The great American designer Oscar de la Renta included this stunning gown in his fall 2013 collection. His design was inspired by the rich colors and patterns of Central Asian ikats. While ikats are now recognized widely in Western design—from dresses to pillows and curtains—their association with Central Asia remains largely unknown to many people. Our exhibition To Dye For: Ikats from Central Asia brings together ikat-inspired designs by Oscar de la Renta and traditional ikat robes from nineteenth-century Uzbekistan.
The process of transporting six Oscar de la Renta pieces from New York to Washington, DC, for the exhibition was not as simple as packing them up and sending them south. Every step was planned to keep the pieces safe and in perfect condition. A professional art handling company in New York carefully packed the couture pieces in archival boxes and then transported them to the Smithsonian.

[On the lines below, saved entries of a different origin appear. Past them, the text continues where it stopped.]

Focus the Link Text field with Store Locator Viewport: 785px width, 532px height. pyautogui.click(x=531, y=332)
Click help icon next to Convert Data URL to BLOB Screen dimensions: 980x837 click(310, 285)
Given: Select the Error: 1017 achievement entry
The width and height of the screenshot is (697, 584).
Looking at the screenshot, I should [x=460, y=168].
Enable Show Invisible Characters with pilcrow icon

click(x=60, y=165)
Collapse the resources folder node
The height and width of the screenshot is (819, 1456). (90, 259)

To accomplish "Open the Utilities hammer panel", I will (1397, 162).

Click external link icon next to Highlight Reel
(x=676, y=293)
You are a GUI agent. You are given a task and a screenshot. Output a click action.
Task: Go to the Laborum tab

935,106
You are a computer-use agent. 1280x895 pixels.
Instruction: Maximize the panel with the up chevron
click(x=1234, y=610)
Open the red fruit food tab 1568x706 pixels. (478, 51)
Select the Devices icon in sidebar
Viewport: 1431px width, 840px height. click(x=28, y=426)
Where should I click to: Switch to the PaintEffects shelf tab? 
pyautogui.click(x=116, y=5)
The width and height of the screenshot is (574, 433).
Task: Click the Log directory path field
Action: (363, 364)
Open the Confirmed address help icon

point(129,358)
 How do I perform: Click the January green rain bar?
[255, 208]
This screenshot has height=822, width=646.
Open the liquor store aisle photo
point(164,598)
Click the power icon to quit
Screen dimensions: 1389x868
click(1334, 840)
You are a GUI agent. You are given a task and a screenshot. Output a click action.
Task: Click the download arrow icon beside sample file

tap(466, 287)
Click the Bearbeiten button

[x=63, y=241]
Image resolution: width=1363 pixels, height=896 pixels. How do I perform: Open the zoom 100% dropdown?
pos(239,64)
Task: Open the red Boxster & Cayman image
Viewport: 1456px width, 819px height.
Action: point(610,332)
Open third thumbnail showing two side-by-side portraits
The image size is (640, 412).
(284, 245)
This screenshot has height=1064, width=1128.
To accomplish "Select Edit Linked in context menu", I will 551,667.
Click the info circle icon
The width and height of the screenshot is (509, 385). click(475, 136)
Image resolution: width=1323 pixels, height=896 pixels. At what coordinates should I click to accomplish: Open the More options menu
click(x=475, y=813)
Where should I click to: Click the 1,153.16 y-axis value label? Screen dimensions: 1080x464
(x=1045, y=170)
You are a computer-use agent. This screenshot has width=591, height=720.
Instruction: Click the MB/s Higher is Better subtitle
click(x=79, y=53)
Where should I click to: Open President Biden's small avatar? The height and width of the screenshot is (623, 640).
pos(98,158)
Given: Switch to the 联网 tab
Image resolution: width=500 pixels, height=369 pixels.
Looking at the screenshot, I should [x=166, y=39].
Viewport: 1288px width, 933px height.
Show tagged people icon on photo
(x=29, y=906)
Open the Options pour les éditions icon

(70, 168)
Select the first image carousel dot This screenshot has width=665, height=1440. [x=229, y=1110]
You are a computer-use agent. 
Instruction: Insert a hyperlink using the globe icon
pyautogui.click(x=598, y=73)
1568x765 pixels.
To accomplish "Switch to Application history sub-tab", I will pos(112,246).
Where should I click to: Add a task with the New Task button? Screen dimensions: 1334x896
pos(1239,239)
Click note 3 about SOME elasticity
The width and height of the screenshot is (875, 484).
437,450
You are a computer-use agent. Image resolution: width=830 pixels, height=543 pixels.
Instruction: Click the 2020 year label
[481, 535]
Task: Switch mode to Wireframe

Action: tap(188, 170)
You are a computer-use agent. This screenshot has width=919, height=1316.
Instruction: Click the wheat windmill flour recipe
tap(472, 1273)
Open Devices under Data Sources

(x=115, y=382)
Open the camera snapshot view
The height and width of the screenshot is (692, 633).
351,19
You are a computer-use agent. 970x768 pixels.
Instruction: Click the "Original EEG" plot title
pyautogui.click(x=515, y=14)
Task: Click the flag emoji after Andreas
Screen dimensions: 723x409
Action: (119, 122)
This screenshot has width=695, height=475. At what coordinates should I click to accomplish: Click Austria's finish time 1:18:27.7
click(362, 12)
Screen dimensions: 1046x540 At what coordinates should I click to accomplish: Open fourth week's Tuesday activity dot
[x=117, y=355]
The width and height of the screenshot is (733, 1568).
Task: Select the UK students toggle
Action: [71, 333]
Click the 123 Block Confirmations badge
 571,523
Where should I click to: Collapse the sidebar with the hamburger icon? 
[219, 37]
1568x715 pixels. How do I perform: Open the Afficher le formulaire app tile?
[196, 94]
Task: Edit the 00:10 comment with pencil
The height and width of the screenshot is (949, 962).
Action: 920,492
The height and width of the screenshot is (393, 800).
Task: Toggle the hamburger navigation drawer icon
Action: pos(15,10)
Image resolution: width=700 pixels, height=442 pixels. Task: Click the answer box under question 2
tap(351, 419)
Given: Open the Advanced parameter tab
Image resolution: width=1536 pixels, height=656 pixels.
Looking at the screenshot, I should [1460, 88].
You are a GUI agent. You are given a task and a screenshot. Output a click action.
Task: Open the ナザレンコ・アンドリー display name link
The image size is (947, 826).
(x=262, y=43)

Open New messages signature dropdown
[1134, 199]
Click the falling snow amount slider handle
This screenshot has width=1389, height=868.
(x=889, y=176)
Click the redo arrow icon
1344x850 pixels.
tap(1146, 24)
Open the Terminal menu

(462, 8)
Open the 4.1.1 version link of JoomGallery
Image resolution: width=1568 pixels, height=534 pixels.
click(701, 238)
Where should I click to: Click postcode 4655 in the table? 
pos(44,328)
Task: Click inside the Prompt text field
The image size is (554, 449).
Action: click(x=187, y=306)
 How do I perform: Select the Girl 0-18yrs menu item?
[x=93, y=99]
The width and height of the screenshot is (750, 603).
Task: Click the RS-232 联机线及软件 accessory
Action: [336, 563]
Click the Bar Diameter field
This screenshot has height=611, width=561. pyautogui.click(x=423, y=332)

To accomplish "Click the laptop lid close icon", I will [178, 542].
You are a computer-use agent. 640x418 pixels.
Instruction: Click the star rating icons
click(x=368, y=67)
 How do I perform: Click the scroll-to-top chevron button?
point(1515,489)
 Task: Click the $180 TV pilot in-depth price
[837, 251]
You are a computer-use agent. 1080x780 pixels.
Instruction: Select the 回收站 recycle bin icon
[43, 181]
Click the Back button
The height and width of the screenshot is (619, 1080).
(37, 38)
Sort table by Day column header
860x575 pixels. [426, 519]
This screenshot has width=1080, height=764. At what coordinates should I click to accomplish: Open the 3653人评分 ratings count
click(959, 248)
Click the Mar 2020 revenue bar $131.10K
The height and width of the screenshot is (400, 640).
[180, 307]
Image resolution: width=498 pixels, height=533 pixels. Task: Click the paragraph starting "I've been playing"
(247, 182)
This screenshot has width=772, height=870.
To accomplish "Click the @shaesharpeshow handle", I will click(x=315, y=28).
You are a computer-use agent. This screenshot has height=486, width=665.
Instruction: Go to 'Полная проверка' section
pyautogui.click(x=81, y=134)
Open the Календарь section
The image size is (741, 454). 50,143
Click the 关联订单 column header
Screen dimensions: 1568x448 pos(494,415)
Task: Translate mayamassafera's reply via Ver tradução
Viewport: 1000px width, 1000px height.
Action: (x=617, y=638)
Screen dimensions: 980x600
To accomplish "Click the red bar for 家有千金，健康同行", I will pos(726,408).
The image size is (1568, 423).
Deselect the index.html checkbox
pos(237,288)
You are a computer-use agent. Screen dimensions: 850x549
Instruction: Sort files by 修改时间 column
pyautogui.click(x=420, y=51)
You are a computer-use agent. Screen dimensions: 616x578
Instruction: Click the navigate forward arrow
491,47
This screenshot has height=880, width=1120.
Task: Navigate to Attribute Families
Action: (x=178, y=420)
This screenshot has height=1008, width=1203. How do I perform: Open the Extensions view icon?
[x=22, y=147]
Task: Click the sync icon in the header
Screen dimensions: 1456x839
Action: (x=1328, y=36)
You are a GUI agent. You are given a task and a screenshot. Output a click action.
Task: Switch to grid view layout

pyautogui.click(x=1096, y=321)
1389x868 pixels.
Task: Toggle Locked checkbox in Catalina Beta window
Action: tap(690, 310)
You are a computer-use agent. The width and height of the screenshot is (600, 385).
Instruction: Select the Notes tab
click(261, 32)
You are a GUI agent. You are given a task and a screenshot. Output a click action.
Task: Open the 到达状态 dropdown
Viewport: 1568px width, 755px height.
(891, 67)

When the pieces by de la Renta arrived in Washington, they were not immediately unboxed. Even though extreme care was taken with packing and transportation, Freer|Sackler conservators took an extra step to ensure no unwanted insect hitchhikers had come along for the ride. Before the coats and dress were unpacked or even brought into the Freer│Sackler, they were taken to the National Museum of the American Indian and placed in a walk-in freezer used for integrated pest management (IPM). The costume boxes, well sealed in plastic, were kept at -40° C for a week to kill any potential insect interlopers.
After twenty-four hours of re-acclimatization to room temperature, the boxes were brought into the Freer│Sackler for unpacking. A conservator noted the condition of each piece as it was unwrapped. On close inspection, staff made the exciting discovery that two robes are delicately embroidered by hand and a dress is subtly quilted. The artistry and detail are breathtaking.
In the time between unpacking the de la Renta pieces and installing them in the exhibition space, each garment was carefully fitted to a mannequin and photographed. Some pieces fit right away, while others required extra creativity to achieve the perfect fit.
After shaving down the sides here, adding some extra padding there, and adjusting the height, this mannequin was finally just right!
From the runway to the museum, these Oscar de la Renta pieces are ready to be admired in the exquisite company of the Central Asian ikats that inspired them. Visit the exhibition before July 29 to see the final stunning display!